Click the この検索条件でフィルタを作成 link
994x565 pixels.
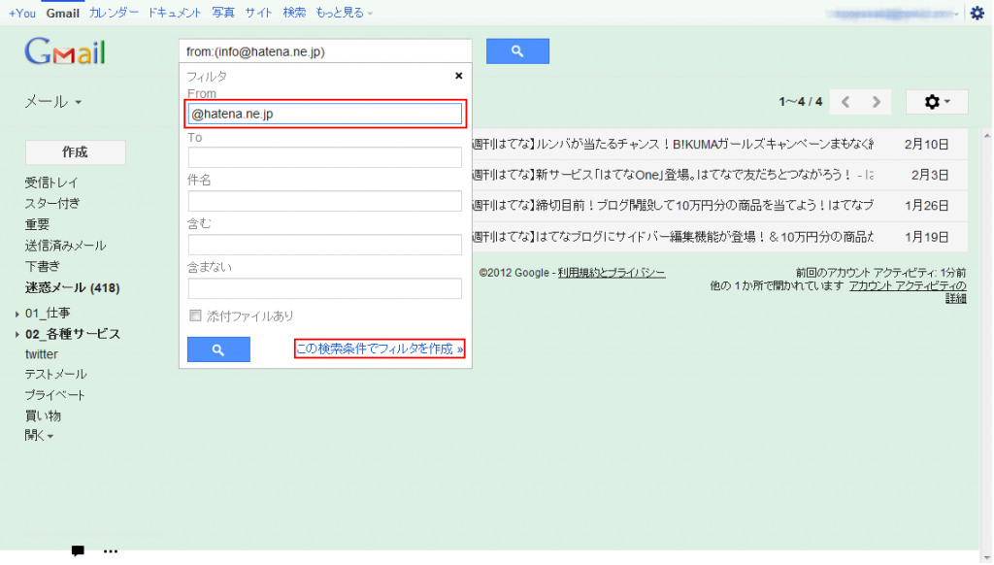pyautogui.click(x=379, y=349)
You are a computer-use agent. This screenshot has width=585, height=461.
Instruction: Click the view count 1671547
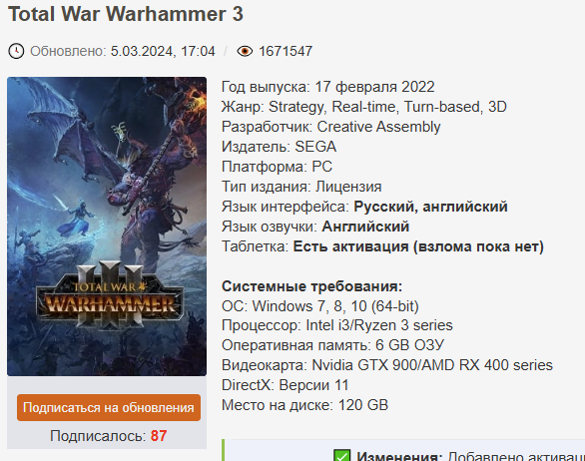click(286, 51)
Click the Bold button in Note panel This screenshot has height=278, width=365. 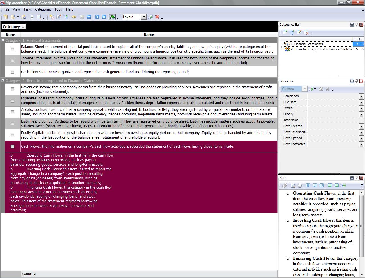308,185
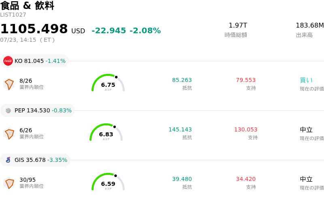Screen dimensions: 324x198
Task: Click PEP resistance value 145.143
Action: coord(180,129)
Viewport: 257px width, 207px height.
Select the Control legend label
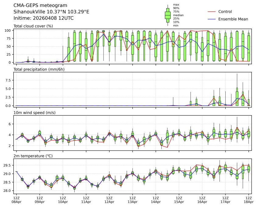click(225, 12)
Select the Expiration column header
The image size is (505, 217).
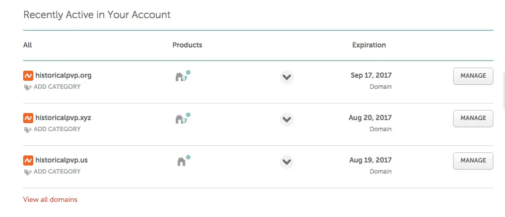(x=369, y=45)
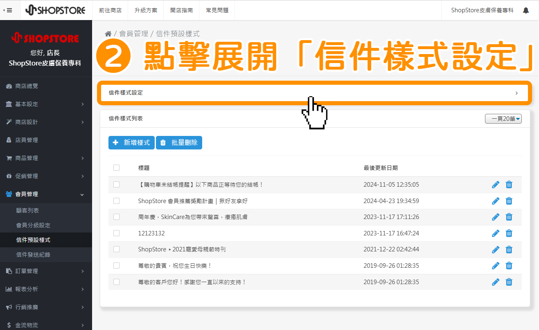Delete the 12123132 template via trash icon

click(x=509, y=233)
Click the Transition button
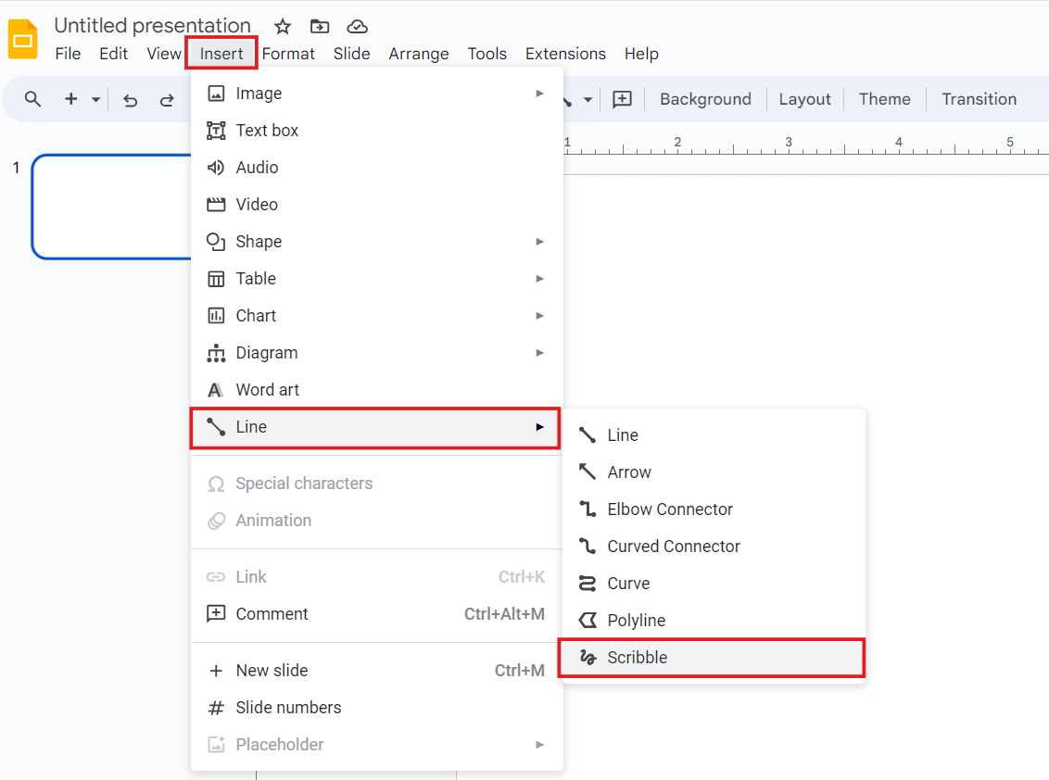 [x=979, y=98]
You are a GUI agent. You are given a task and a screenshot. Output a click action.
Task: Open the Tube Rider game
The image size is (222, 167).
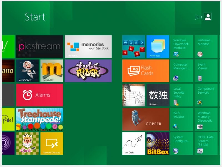coord(88,71)
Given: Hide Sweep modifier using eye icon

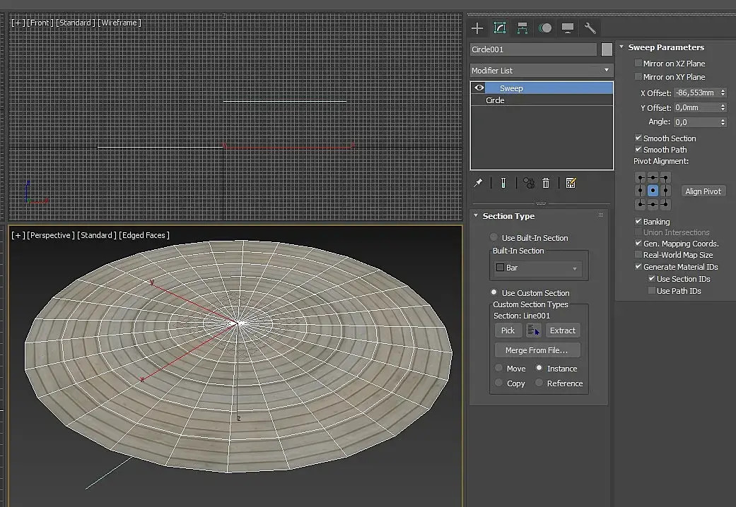Looking at the screenshot, I should click(x=479, y=88).
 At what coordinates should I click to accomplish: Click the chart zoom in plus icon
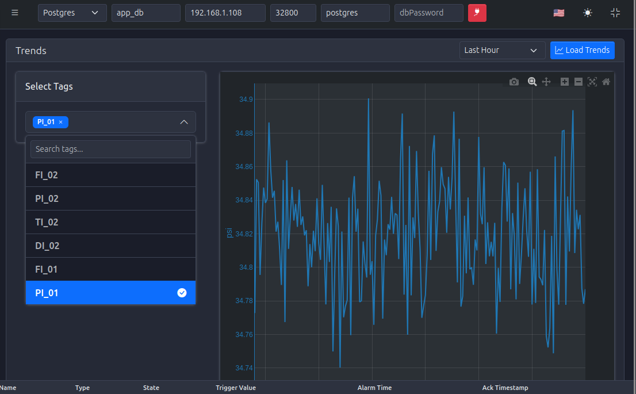coord(564,82)

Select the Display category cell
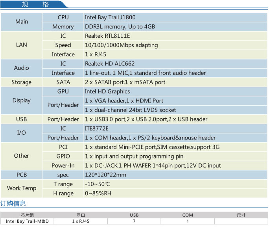(22, 100)
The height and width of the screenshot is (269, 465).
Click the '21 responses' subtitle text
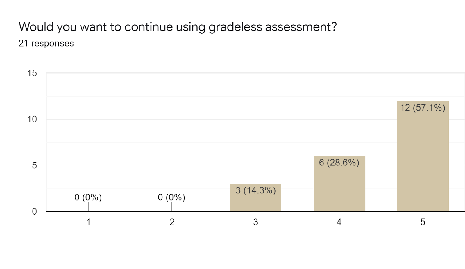46,43
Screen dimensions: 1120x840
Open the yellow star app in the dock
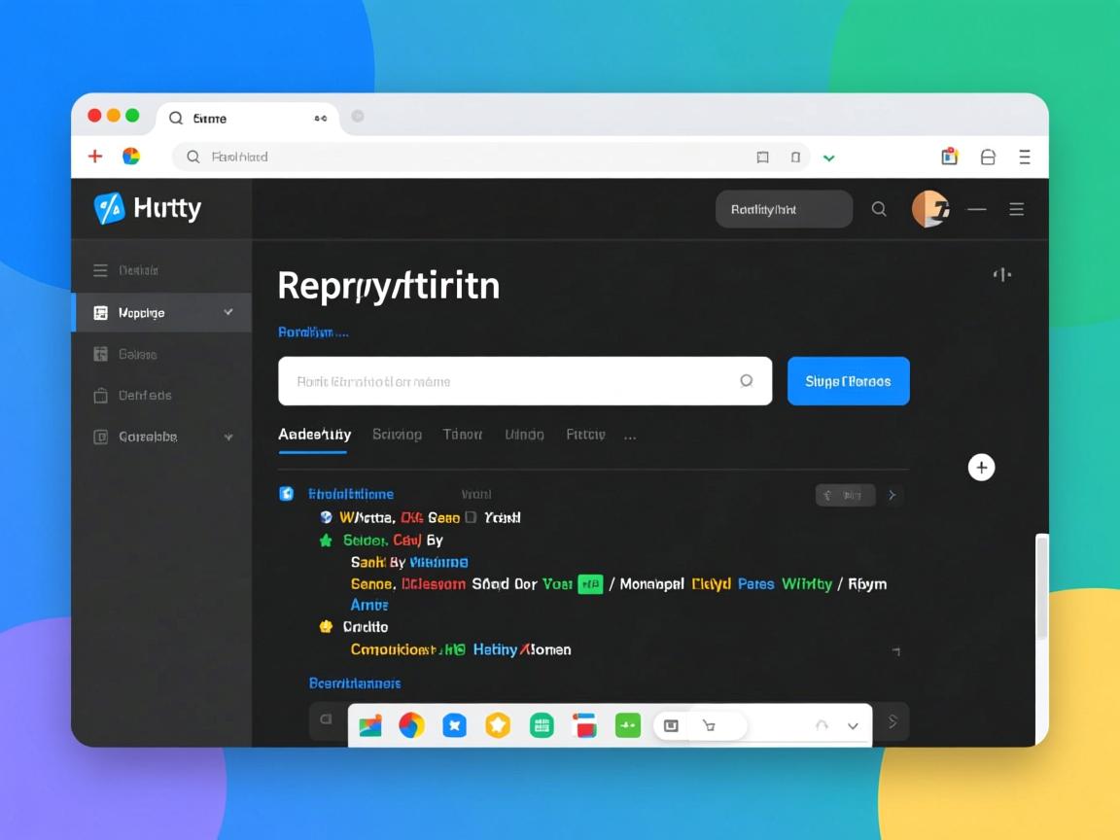click(x=498, y=725)
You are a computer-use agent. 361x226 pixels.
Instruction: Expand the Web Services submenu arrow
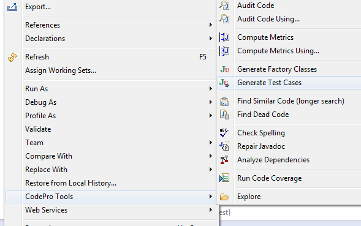coord(210,210)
= = = =
Requirement:
Return every line of the preceding records in which the word "agent" appears.

Answer to this exercise:
You are a computer-use agent. This screenshot has width=585, height=461.
You are a GUI agent. You are given a task and a screenshot. Output a click action.
You are a computer-use agent. 361x226 pixels.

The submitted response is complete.